Despite a scaling back of production rates by 20% following the initial grounding of the plane, Boeing has struggled to find places to park the 42 per month it continues to produce. The planemaker had previously anticipated a marked ramp-up in production after the new year, as it had assumed the type would be back in action. Now, it seems it is considering stopping manufacture altogether.
In a statement issued yesterday, Boeing said it “will continue to assess production decisions based on the timing and conditions of return to service, which will be based on regulatory approvals and may vary by jurisdiction.”
Boeing is holding a two-day meeting in Chicago that began yesterday. The company will be discussing this issue in detail and is expected to make an announcement later today.
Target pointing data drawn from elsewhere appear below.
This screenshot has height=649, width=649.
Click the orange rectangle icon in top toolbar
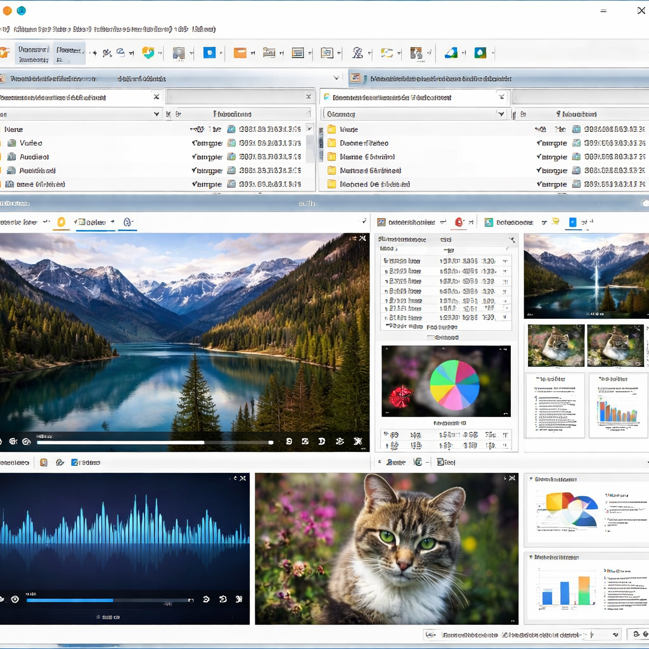point(240,53)

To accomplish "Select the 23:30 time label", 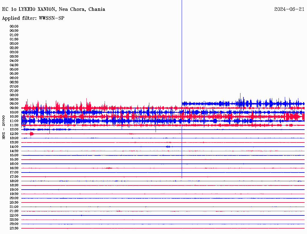I will [x=14, y=228].
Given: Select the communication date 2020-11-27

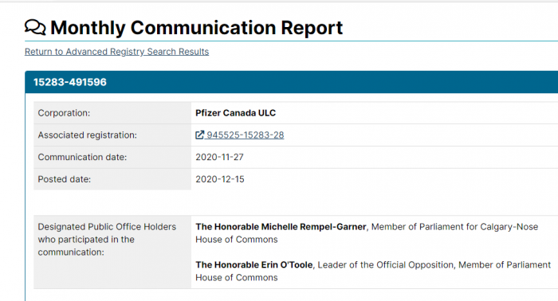Looking at the screenshot, I should 219,157.
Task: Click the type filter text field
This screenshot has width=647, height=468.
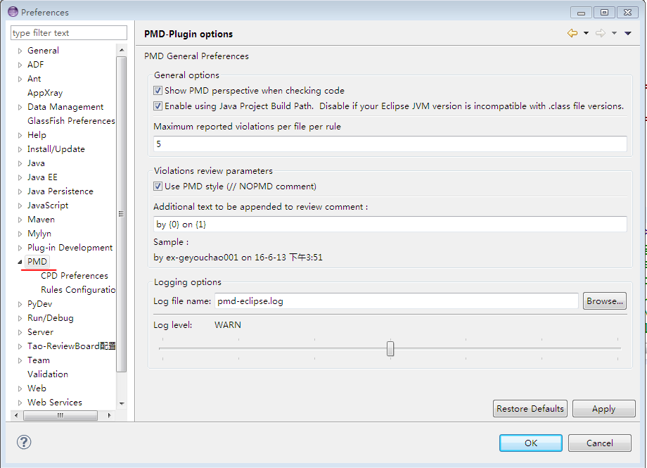Action: (x=68, y=33)
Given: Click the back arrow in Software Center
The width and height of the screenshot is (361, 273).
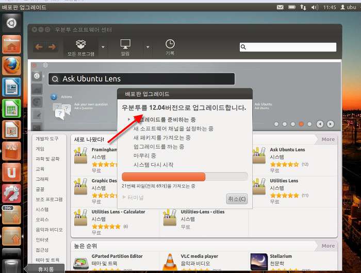Looking at the screenshot, I should click(x=39, y=47).
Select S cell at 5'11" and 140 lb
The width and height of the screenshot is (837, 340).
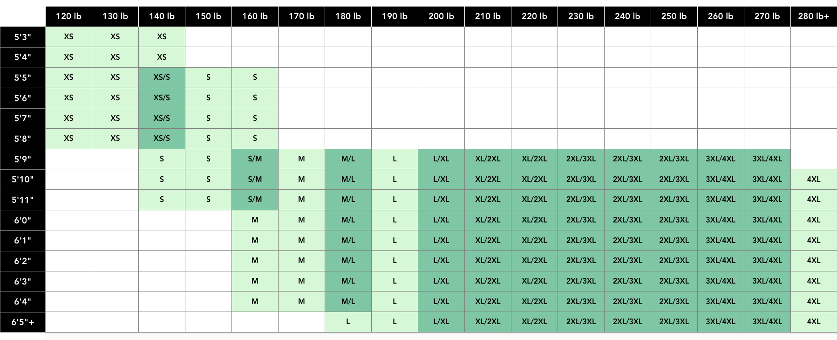tap(162, 200)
Boeing previously lowered output as the grounding dragged on, but is now considering halting production altogether until the ban is lifted. Muilenburg is reported by CNBC as having said this could turn out to be ‘more efficient’ than lowering the output again.
A dozen milestones to complete
FAA Administrator Steve Dickson met with Boeing’s chief Dennis Muilenburg last week to discuss the progress on the MAX. Dickson said at the time that the FAA had no intention of clearing the type to fly before 2020 and that there was much still to be done before this would happen.
Mr. Dickson stated that as many as a dozen milestones needed to be completed before the MAX could be cleared to fly. As well as this, the FAA is conducting an ongoing investigation into production issues at the 737 factory in Renton, Washington.
Altogether, the FAA has advised that it doesn’t foresee the MAX returning to service before February 2020 and has warned that this might stretch into March. This would make the 737 grounding almost a year long, and would be the longest grounding of any US-built aircraft in history.
The FAA is reported by Reuters to have told congressional staff in an email last week that Dickson is “concerned that Boeing continues to pursue a return-to-service schedule that is not realistic… More concerning, the administrator wants to directly address the perception that some of Boeing’s public statements have been designed to force FAA into taking quicker action.”
Clearly, the FAA will not have its hand forced and is not going to be swayed by Boeing’s threat of halting production. Future fliers of the type should take solace in the fact that the regulator is going to be fine-tooth combing this aircraft before any flights are allowed once more.